A new analysis of seven international studies found that three to six months after a stroke, the participants with diabetes functioned worse than those without diabetes on measures for memory, attention, mental flexibility, processing speed, language and other examples of cognitive function.
"That's why Type 2 diabetes is another important target in the prevention of dementia, and the focus should be on early treatment for prediabetes to delay or prevent the progression to Type 2 diabetes," Dr. Perminder Sachdev said in a news release. She is the study's senior author and scientia professor at UNSW Sydney's Centre for Healthy Brain Ageing in Kensington, Australia.
Previous research by Sachdev and colleagues determined that stroke patients with a diabetes history had worse brain function than those without the condition. But this new work, published Thursday in the American Heart Association's journal Stroke, looked at whether that held true for people with prediabetes.

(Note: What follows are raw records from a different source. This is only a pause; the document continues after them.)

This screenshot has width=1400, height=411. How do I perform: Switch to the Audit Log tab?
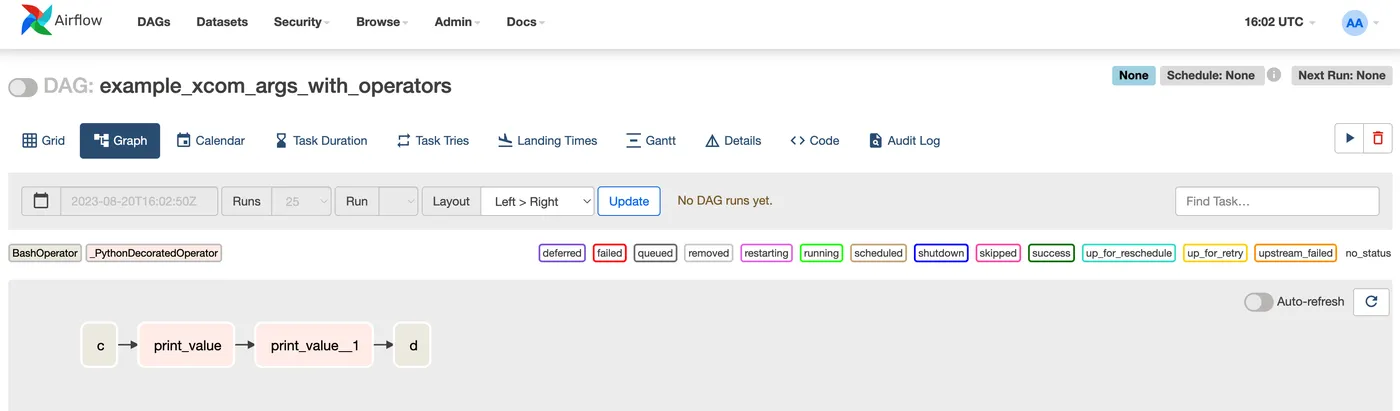pos(904,141)
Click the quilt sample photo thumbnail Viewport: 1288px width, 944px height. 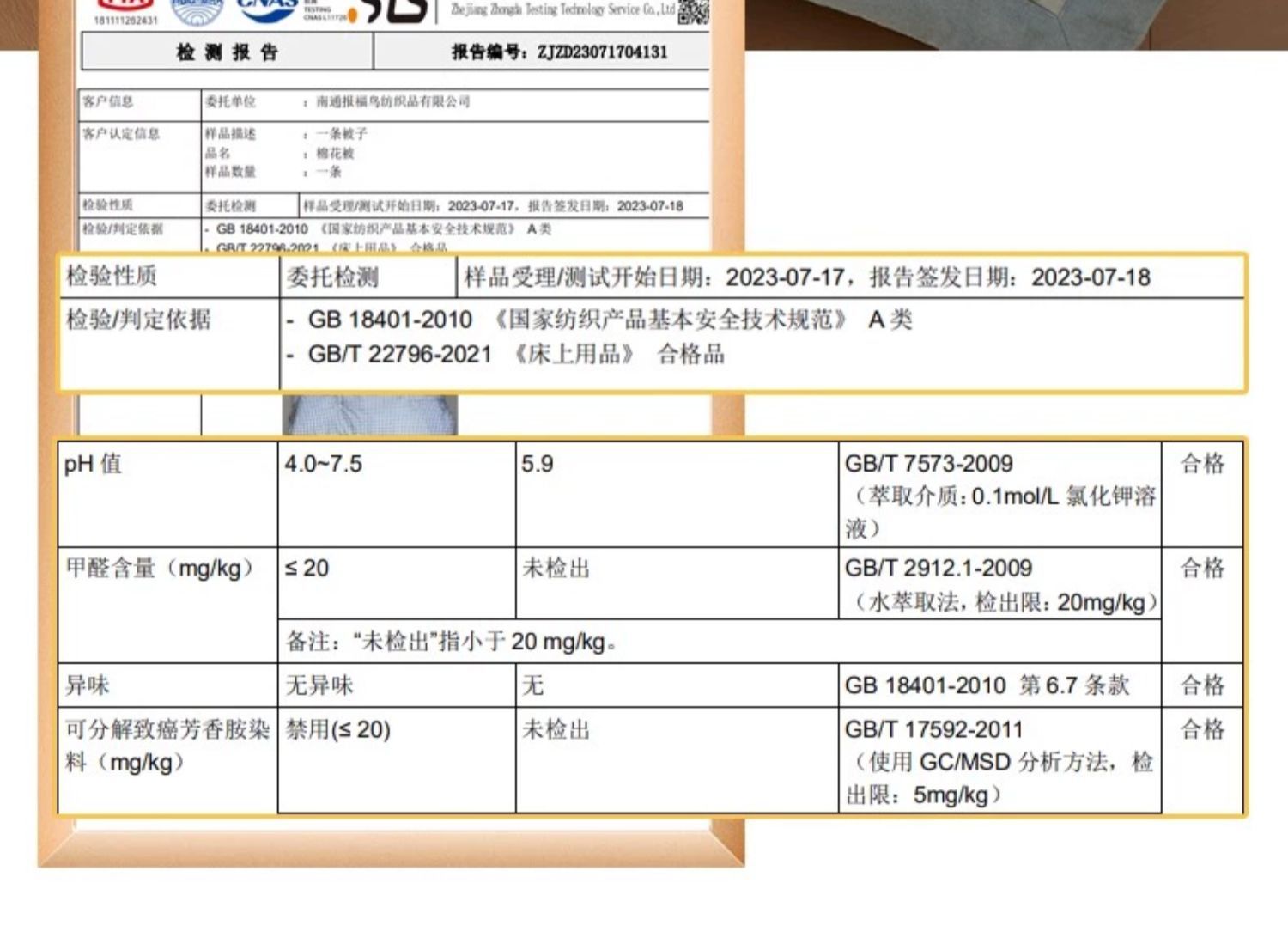point(370,415)
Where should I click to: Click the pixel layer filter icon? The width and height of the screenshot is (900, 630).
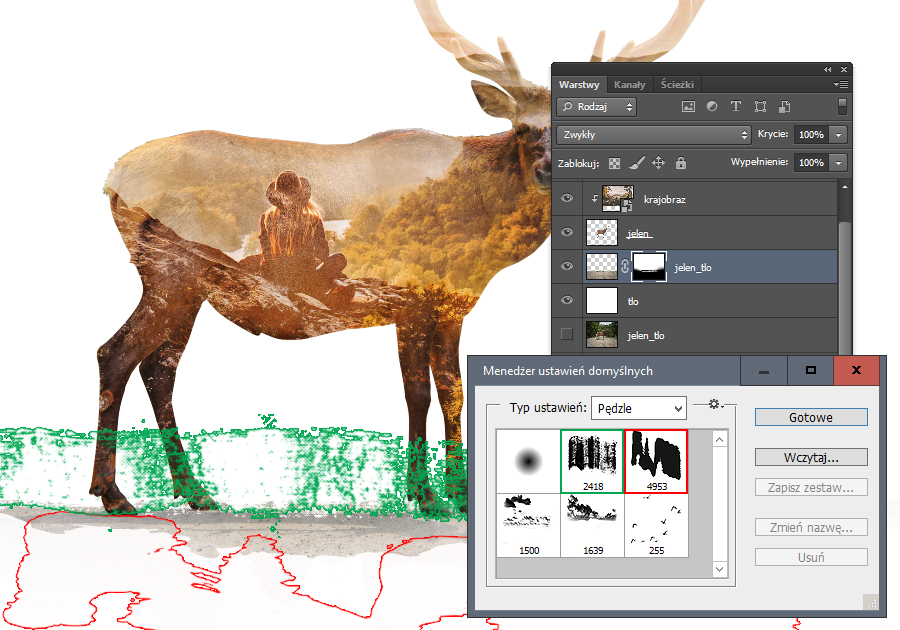pyautogui.click(x=688, y=106)
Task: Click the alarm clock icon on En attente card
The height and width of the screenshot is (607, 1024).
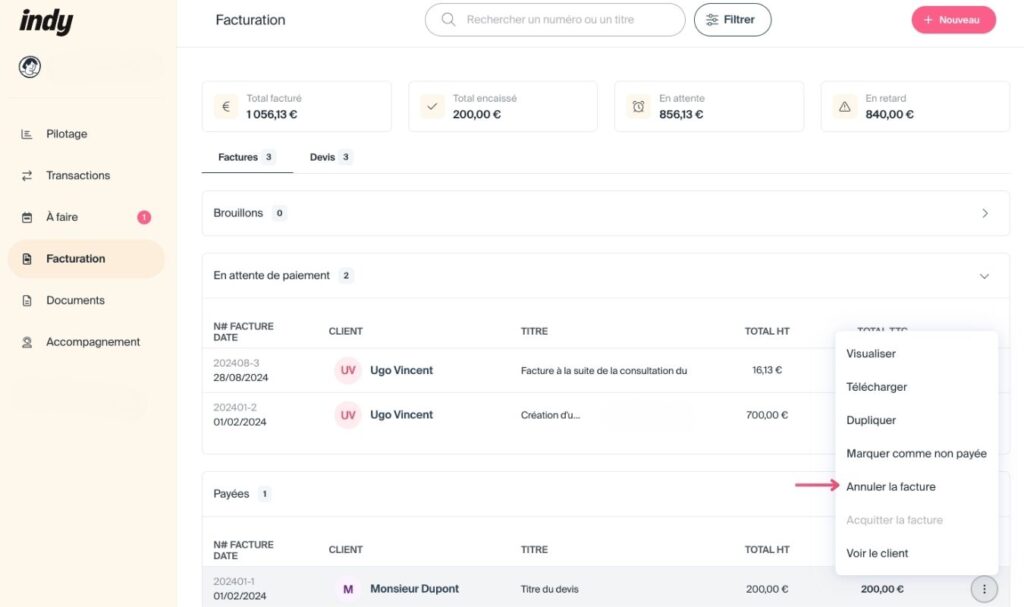Action: (x=638, y=105)
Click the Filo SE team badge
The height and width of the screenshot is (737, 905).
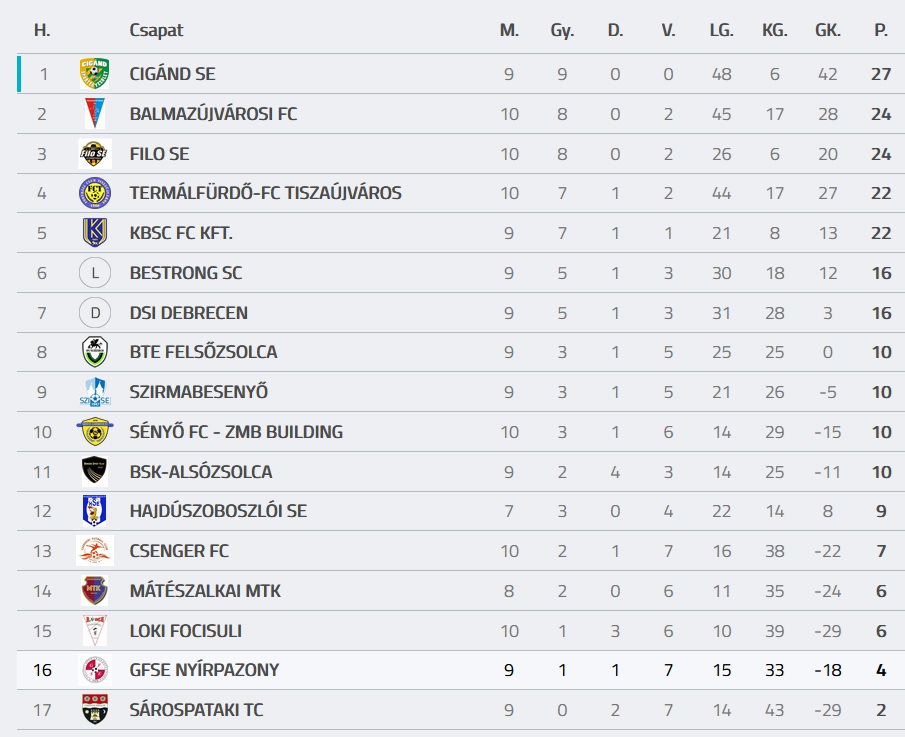click(x=95, y=154)
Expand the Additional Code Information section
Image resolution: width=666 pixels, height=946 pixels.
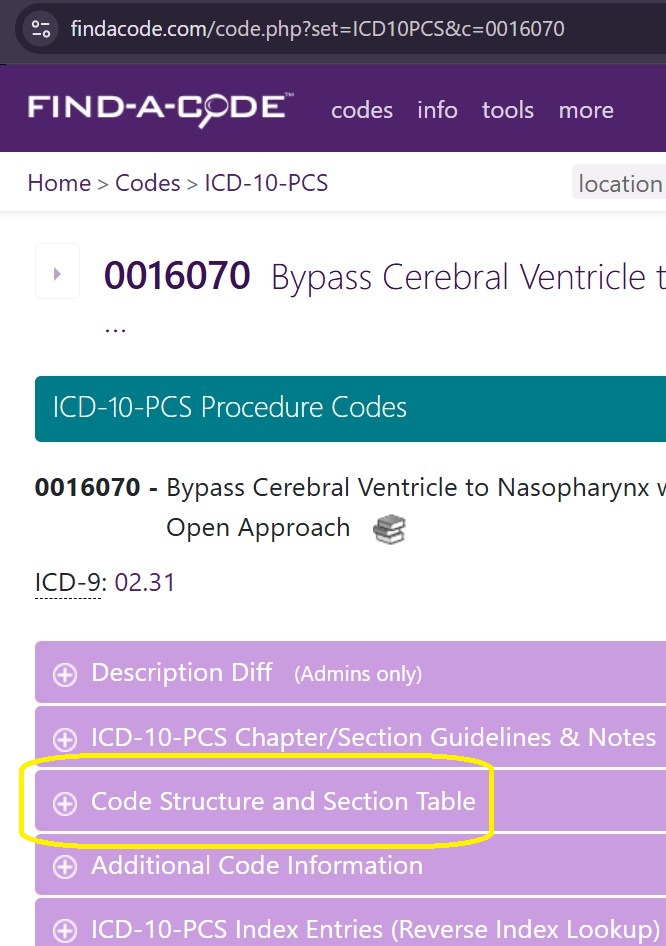coord(257,865)
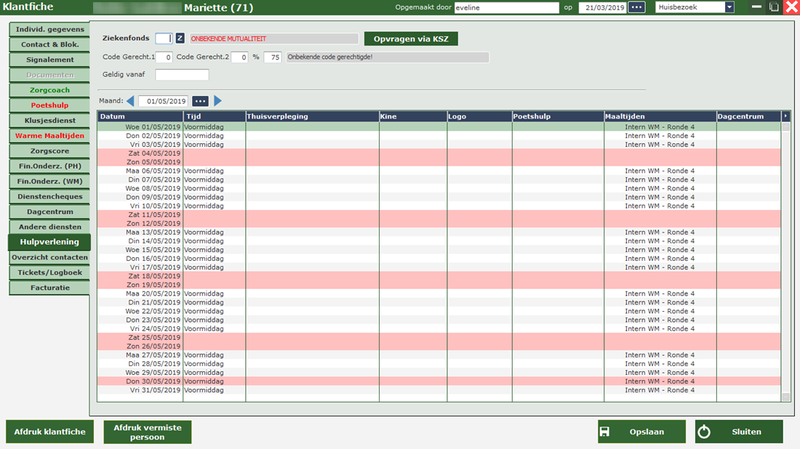Open date picker next to 21/03/2019

click(x=637, y=7)
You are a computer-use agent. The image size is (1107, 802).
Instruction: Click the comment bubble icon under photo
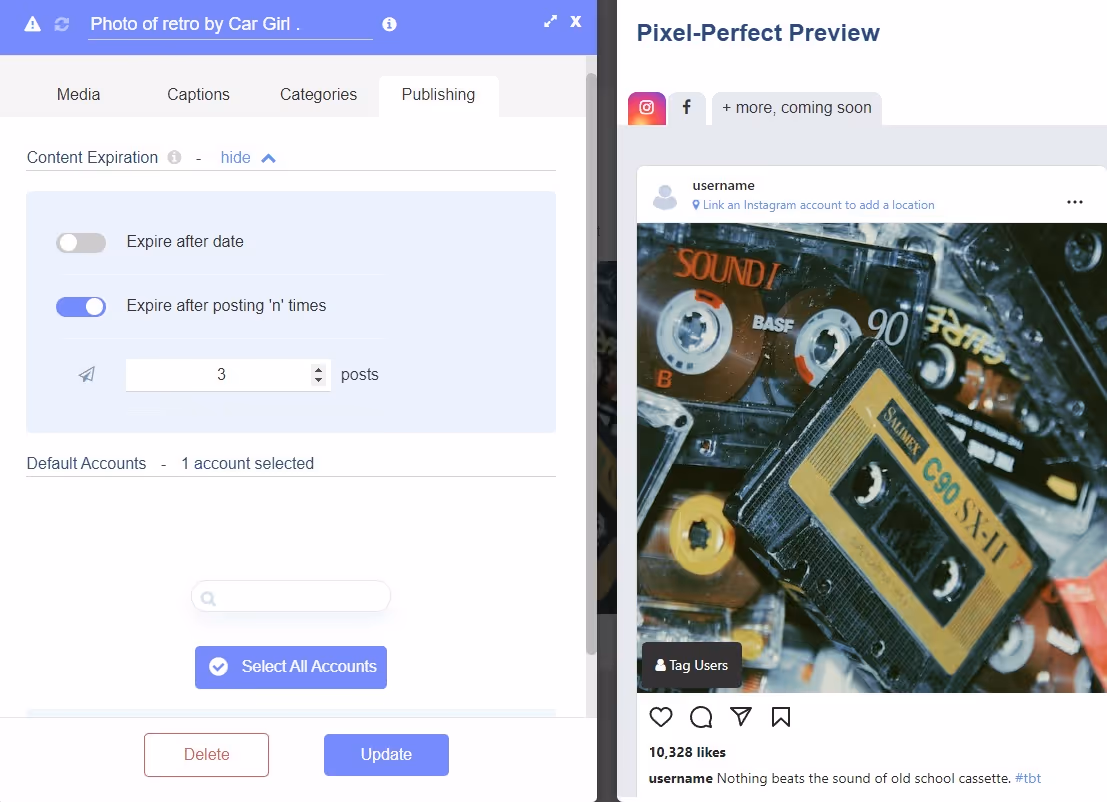pos(701,717)

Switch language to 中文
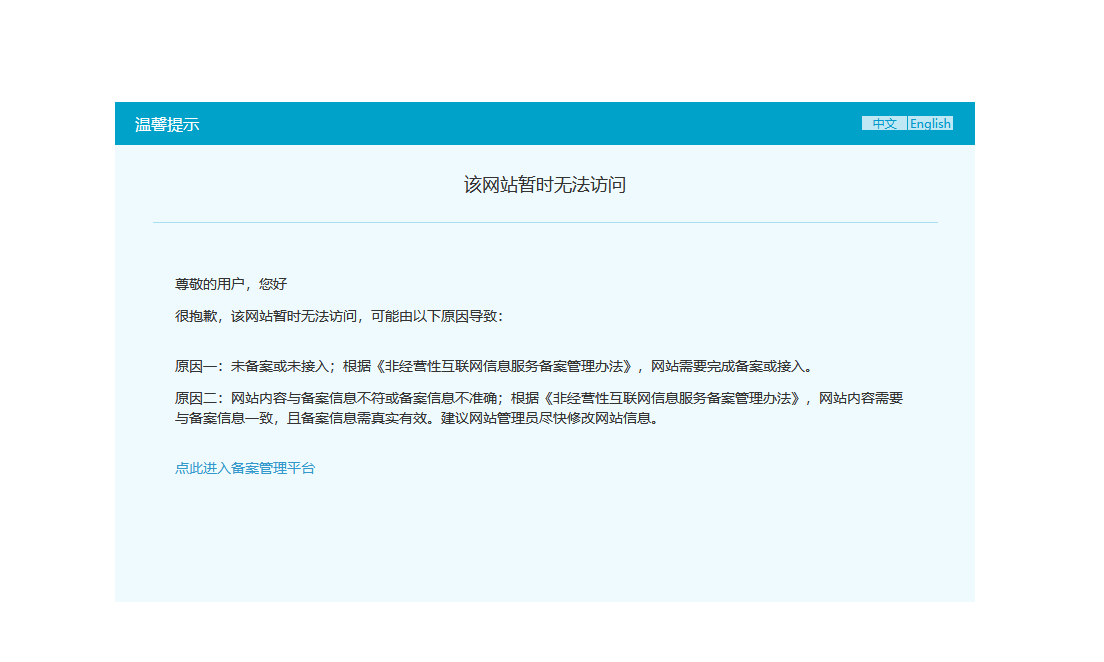click(x=884, y=124)
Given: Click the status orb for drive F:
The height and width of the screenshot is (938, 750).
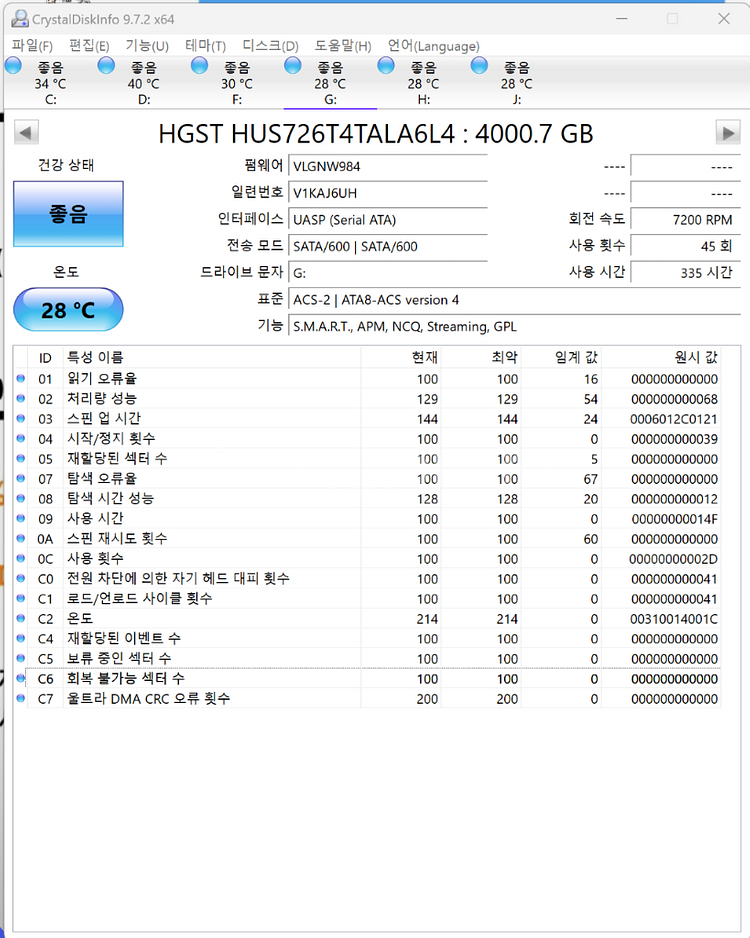Looking at the screenshot, I should 199,66.
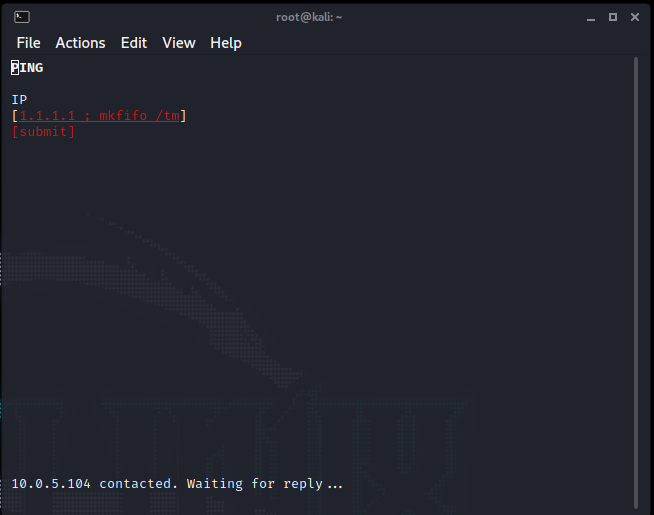
Task: Click the terminal icon in the title bar
Action: 22,16
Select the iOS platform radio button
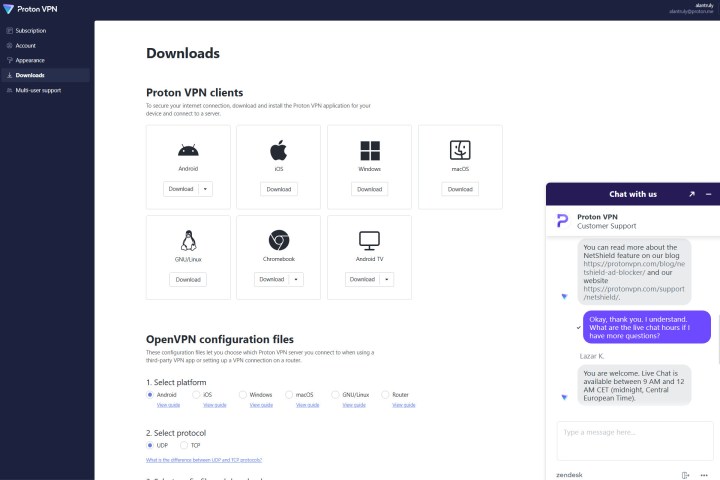Viewport: 720px width, 480px height. click(x=196, y=395)
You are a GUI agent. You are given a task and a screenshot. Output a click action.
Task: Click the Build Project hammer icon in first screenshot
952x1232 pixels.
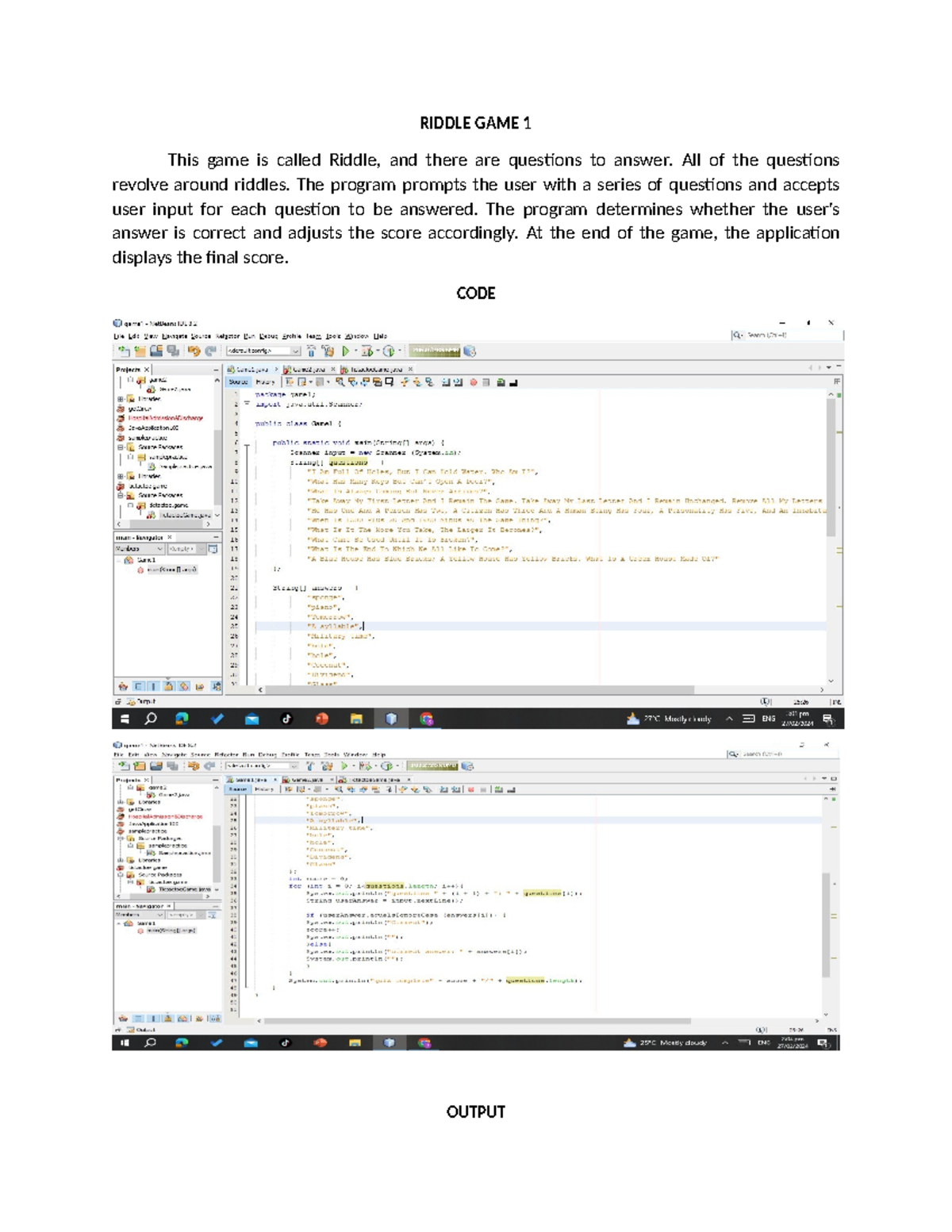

"This is important because prediabetes is very common, and individuals can have prediabetes for several years before progressing to Type 2 diabetes," Sachdev said. "Early and aggressive treatment of prediabetes can delay or prevent Type 2 diabetes. If we target the treatment of prediabetes, could this prevent the development of dementia in some individuals?"
The analysis included data from 1,601 stroke patients in Australia, France, Korea, the Netherlands, Singapore and the United States. Their average age was 66 and almost all had clot-caused strokes. Overall, 70% were Asian, 26% white and 2.6% African American.
Fasting blood sugar levels measured at hospital admission and medical history were used to define Type 2 diabetes and prediabetes. But the study was limited by not having information about the duration and severity of diabetes and having only one blood sugar measurement.
After adjusting for age, sex and education, researchers found "significantly poorer" function in stroke survivors with diabetes – but not in those with prediabetes. The findings held up even after researchers adjusted for additional factors such as ethnicity, high blood pressure, smoking, body mass index, abnormal heart rhythm and previous stroke.
"The deficits we found in all areas of cognitive function highlight the importance of assessing the capacity for self-care in patients with Type 2 diabetes following a stroke," Jess Lo, lead author of the study, said in a news release. She is a research associate at UNSW Sydney's Centre for Healthy Brain Ageing.
Health care providers should ensure stroke survivors have the mental competency to fulfill the complex tasks needed to manage diabetes, Lo said.
That "can include measuring glucose levels multiple times a day, managing glucose monitoring devices, adjusting medication doses, self-administering insulin or other medications, and understanding food labels and portion sizes to adjust what is eaten at each meal or snack."